**To do:**
List every Pod Security Standards profile named in the pod security module below.
(Source extract Opens)
Module 3.1: Pod Security

Complexity: [MEDIUM] - Core knowledge

Time to Complete: 30-35 minutes

Prerequisites: Module 2.4: PKI and Certificates

What You’ll Be Able to Do

After completing this module, you will be able to:

Evaluate SecurityContext settings to identify dangerous configurations (privileged, hostPID, root)
Assess the risk level of Pod Security Standards profiles: privileged, baseline, and restricted
Explain how Pod Security Admission enforces security standards at the namespace level
Identify pod specifications that enable container escape or privilege escalation

Why This Module Matters

Pods are where your code runs. They’re also where attackers try to gain access and escalate privileges. Pod security controls determine whether a container can escape to the host, access sensitive resources, or move laterally through your cluster.

Understanding SecurityContext and Pod Security Standards is essential for both the KCSA exam and securing real Kubernetes workloads.
(Source extract Closes)
(Given records Opens)
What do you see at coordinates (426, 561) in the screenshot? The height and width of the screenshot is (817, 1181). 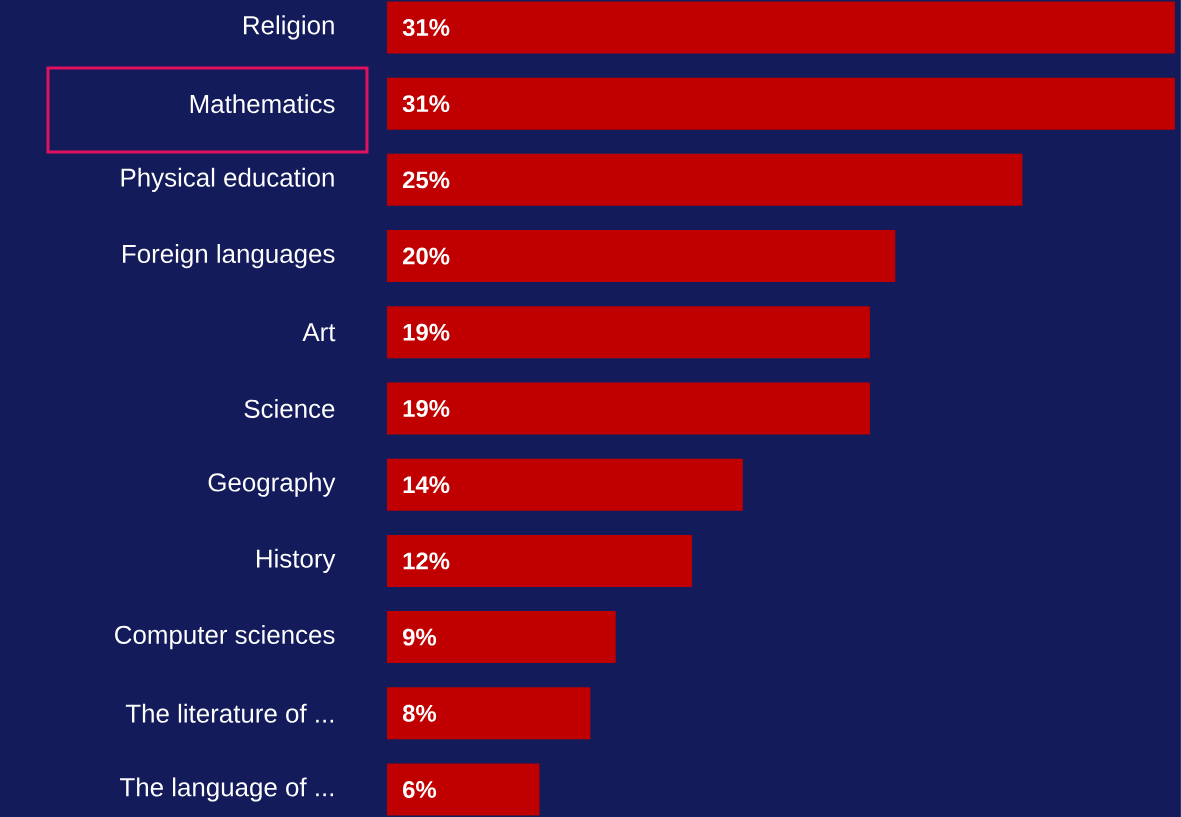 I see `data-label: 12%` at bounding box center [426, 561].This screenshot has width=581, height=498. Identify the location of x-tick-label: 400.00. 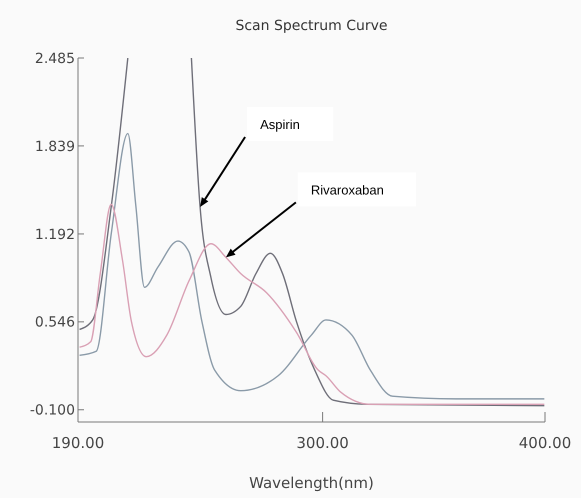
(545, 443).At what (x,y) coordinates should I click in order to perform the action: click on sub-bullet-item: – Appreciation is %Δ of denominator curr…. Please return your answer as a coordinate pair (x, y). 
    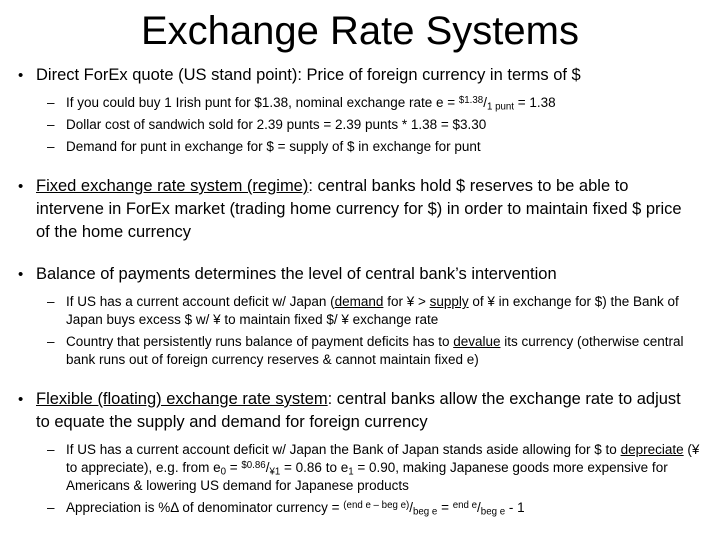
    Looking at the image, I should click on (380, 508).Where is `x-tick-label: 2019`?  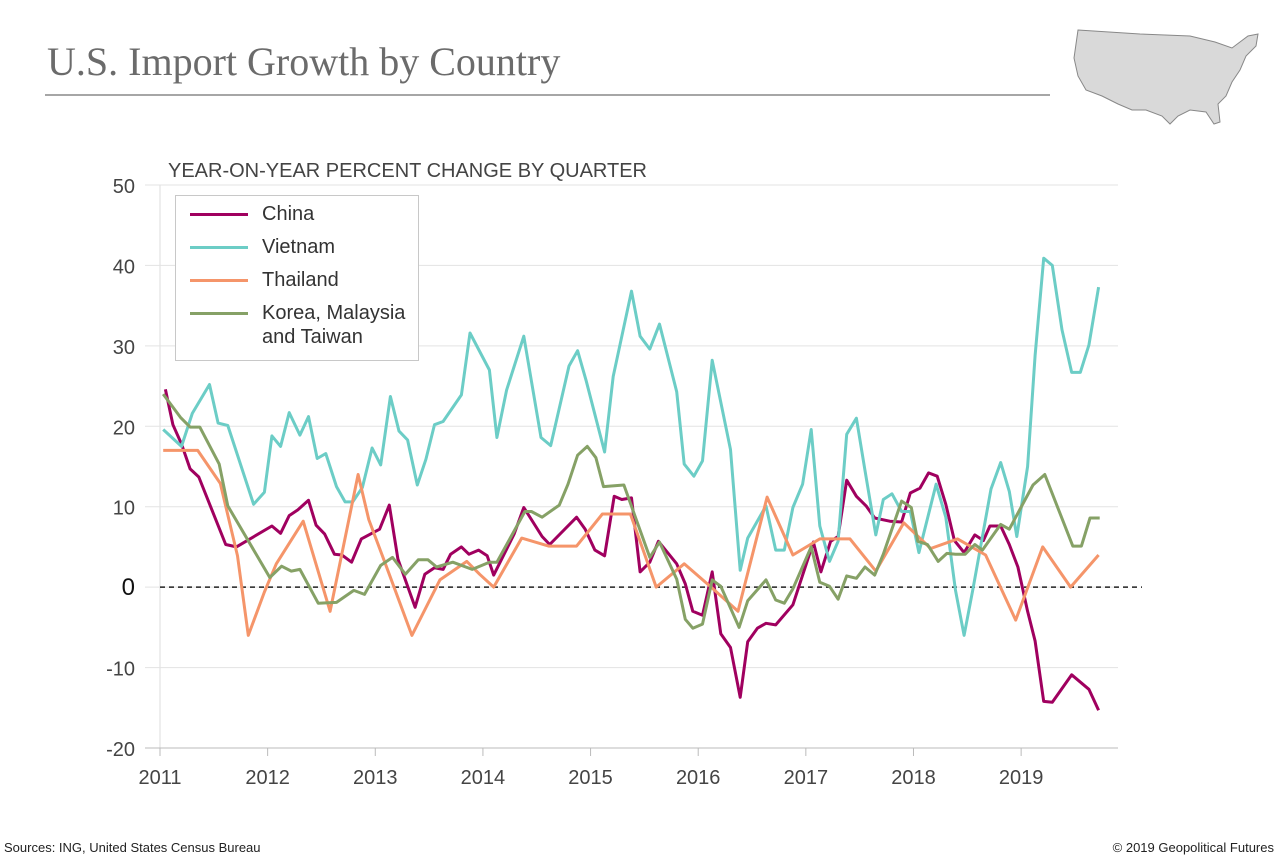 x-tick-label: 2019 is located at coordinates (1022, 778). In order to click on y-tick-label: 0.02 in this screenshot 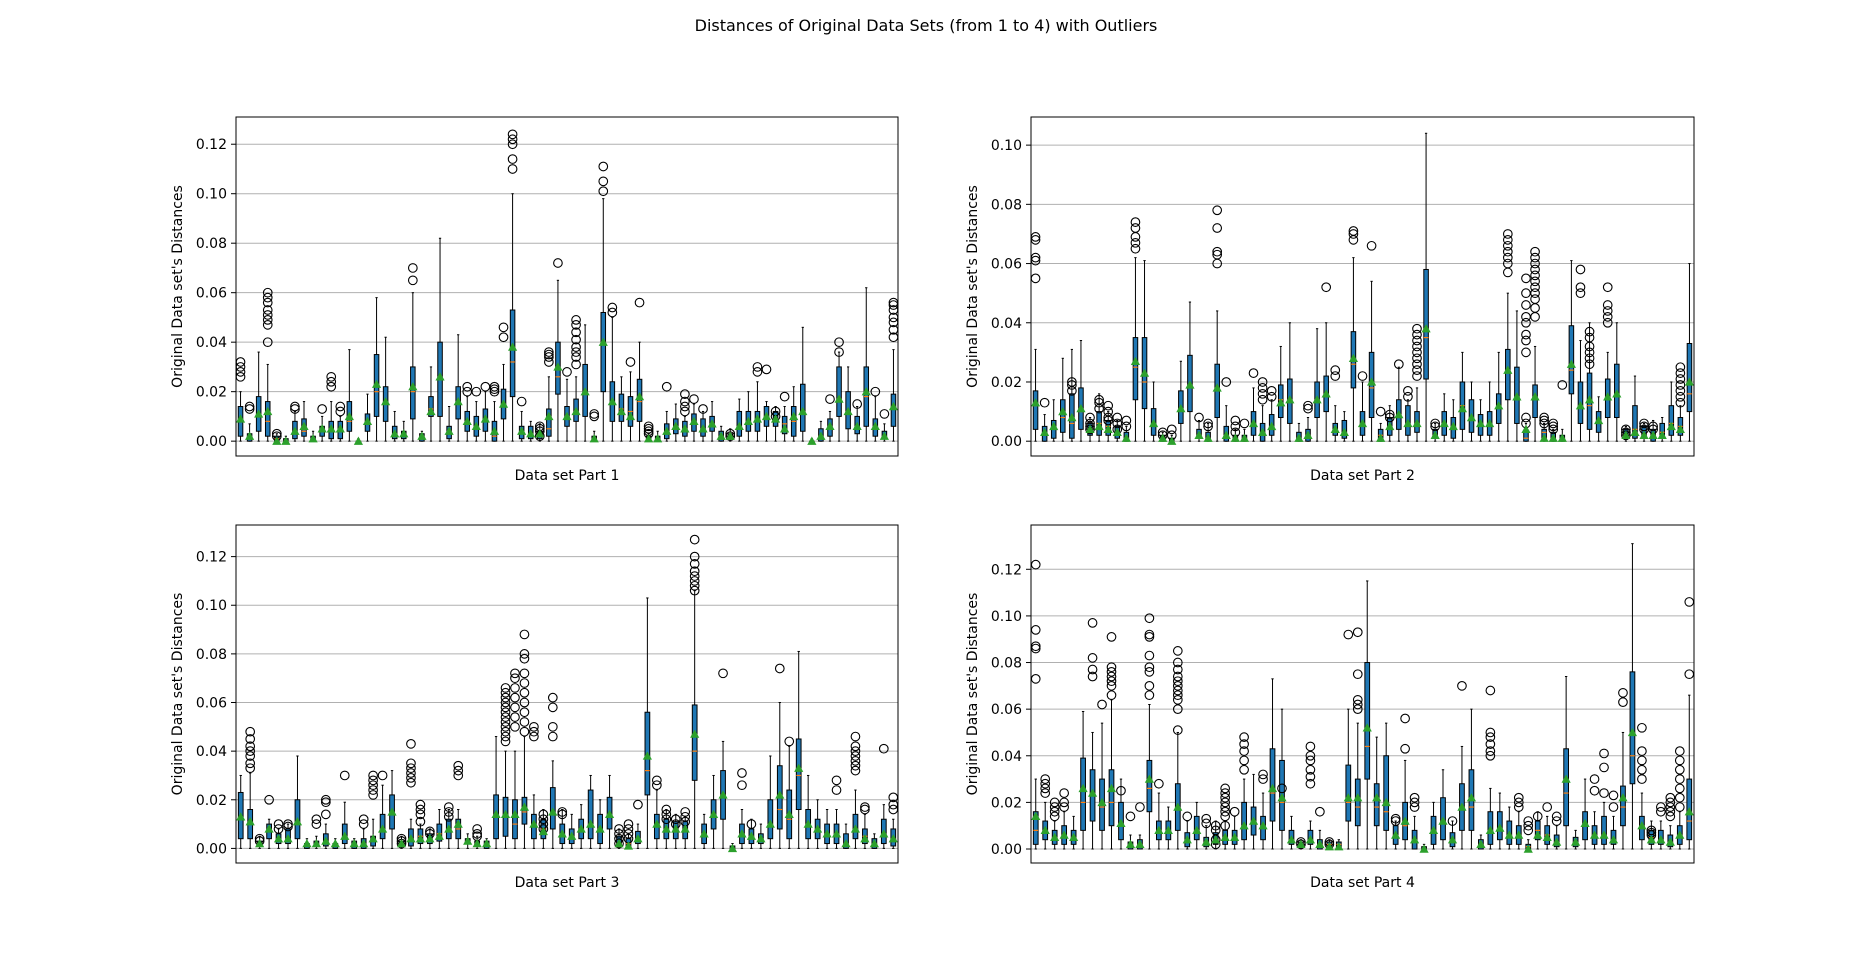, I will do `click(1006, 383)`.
(Given records Closes)
**Output below:**
privileged, baseline, restricted